• What you are asked to do:
Reproduce exactly the line that includes "Open Max Oazo · Clocks music chevron" and all lines after it, ending with the last line of the data.

• Provided entries:
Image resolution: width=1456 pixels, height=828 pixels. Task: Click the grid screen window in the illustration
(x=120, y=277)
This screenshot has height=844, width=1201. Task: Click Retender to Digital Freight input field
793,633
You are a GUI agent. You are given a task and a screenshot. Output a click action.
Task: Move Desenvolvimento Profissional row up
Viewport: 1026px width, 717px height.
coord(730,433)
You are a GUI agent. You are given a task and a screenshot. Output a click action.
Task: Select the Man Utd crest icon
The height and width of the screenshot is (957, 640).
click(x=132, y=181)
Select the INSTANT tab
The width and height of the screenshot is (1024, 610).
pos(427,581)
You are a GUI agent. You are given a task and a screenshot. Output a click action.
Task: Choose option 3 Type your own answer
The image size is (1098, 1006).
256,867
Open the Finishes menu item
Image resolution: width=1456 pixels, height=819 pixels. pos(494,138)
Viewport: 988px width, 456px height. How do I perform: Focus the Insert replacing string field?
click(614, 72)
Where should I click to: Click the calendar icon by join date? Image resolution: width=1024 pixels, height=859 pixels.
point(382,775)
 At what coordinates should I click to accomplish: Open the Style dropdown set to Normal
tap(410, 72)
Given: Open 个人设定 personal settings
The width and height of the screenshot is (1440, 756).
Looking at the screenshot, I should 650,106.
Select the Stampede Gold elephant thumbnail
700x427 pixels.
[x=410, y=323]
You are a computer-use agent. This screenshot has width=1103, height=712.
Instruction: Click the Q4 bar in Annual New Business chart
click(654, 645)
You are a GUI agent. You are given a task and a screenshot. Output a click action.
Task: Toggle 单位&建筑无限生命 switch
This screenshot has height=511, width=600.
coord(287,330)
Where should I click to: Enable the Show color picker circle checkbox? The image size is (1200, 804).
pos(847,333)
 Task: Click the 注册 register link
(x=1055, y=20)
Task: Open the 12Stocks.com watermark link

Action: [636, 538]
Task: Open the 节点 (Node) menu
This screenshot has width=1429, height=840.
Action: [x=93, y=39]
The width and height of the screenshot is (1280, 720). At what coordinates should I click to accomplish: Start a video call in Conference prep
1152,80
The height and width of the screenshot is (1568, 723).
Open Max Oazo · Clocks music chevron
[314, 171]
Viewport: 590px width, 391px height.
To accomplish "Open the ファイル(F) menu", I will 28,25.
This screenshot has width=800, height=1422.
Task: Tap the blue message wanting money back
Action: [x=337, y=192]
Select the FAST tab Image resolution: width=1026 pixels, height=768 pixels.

• Solved exercise:
Open Max Oazo · Clocks music chevron
[314, 171]
Viewport: 590px width, 391px height.
To accomplish "Open the ファイル(F) menu", I will 28,25.
This screenshot has width=800, height=1422.
Task: Tap the blue message wanting money back
Action: [x=337, y=192]
Select the FAST tab Image resolution: width=1026 pixels, height=768 pixels.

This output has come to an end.